The FINANCIAL — Novartis announced that the European Commission has approved Seebri Breezhaler 44 mcg delivered dose, as a once-daily inhaled maintenance bronchodilator treatment to relieve symptoms in adult patients with chronic obstructive pulmonary disease (COPD).
This follows the September 28 approval of once-daily Seebri (glycopyrronium bromide) Inhalation Capsules 50 mcg in Japan.
"The approval of Seebri Breezhaler in the European Union is an exciting and critical milestone that provides physicians and patients with a new once-daily COPD therapy so they have the flexibility of having the right treatment for the right patient at the right time," said David Epstein, Division Head of Novartis Pharmaceuticals. "We are proud that Novartis can deliver on our commitment to COPD patients and physicians by being the first company to offer two once-daily monotherapy bronchodilators with different modes of action, both delivered using Breezhaler devices."
The European Commission approved Seebri Breezhaler based on data from the Novartis Phase III GLOW trials which demonstrated the safety and efficacy of glycopyrronium 44 mcg and involved 1,996 COPD patients who required maintenance treatment from around the world, with many in EU countries.
The GLOW trials showed that glycopyrronium, when compared to placebo, significantly improved lung function over the first four hours after morning dosing and that this benefit was sustained for 24 hours over a 52-week period. As Novartis reported, patients on glycopyrronium demonstrated improved lung function, reduced shortness of breath, reduced exacerbations, reduced use of rescue medication, improved quality of life and improved exercise tolerance compared to placebo.
GLOW1 was a 26-week, randomized, double-blind, placebo-controlled study. The study demonstrated the clinically significant superiority of glycopyrronium versus placebo for lung function improvements at 12 weeks (primary endpoint) measured by trough FEV1.
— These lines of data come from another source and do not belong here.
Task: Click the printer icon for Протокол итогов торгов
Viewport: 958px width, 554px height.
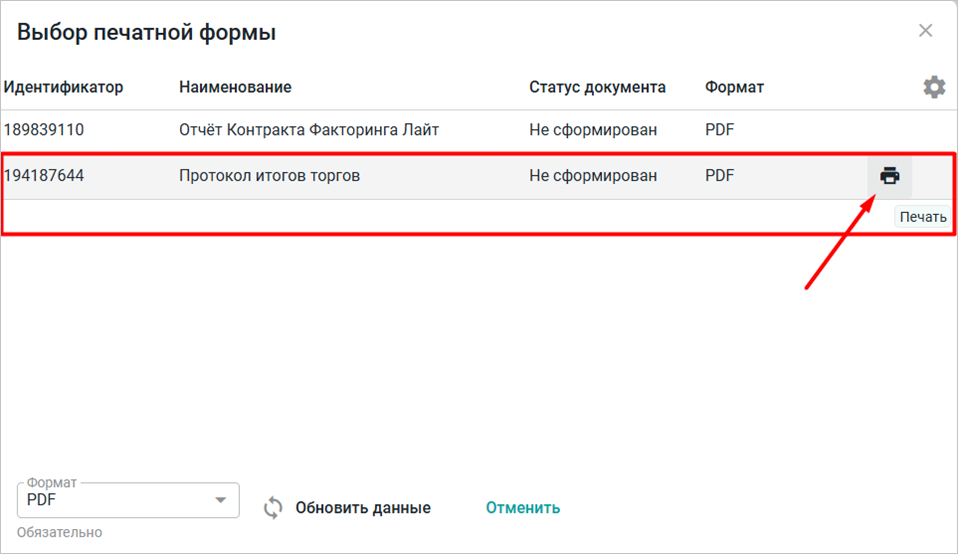Action: (889, 176)
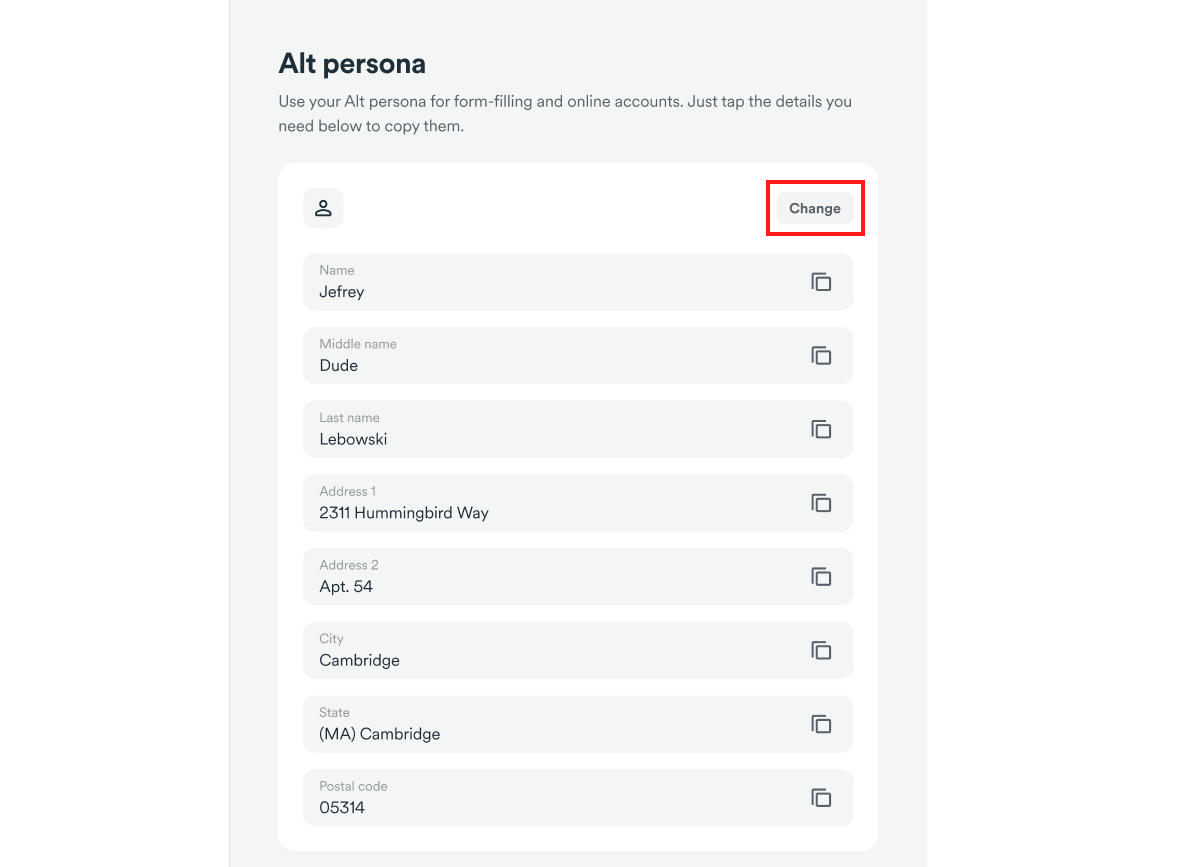This screenshot has width=1202, height=867.
Task: Select the City field
Action: (578, 650)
GLOW2 demonstrated a similar magnitude of effect and also showed that glycopyrronium was similar to open-label (OL) tiotropium over 52 weeks measured by improvements in trough FEV1 compared to placebo. In addition to demonstrating benefits in terms of lung function, glycopyrronium exhibited a rapid onset of action within five minutes at first dose and reduced exacerbations. Significant benefits in both breathlessness and health-related quality of life (HRQL), as measured by the Transition Dyspnea Index (TDI) and St. George's Respiratory Questionnaire (SGRQ) compared to placebo, were also demonstrated. GLOW2 was a 52-week, randomized, double-blind, placebo-controlled study with OL tiotropium 18 mcg as an active exploratory arm.
The GLOW3 study showed that after glycopyrronium was administered in the morning, patients experienced improved exercise tolerance from the first dose onward. Overall, patients treated with glycopyrronium experienced a significant 21% improvement in exercise endurance versus placebo at the end of the study (day 21), with a significant 10% increase from day one (both p<0.001). In all studies, glycopyrronium was shown to have an overall safety profile similar to placebo.
Seebri Breezhaler is a long-acting muscarinic antagonist (LAMA), a type of bronchodilator that is recommended in COPD global treatment strategies as maintenance therapy. Also approved in the EU for the maintenance bronchodilator treatment of airflow obstruction in adult patients with COPD is Novartis' product Onbrez Breezhaler (indacaterol maleate /150 mcg and 300 mcg once-daily doses), a long-acting beta2-adrenergic agonist (LABA).
Novartis is currently developing a fixed-dose combination of glycopyrronium and indacaterol, QVA149, which is expected to be filed in the EU and Japan by the end of 2012. In addition, Novartis is committed to continue the study of glycopyrronium bromide in further clinical trials following this approval.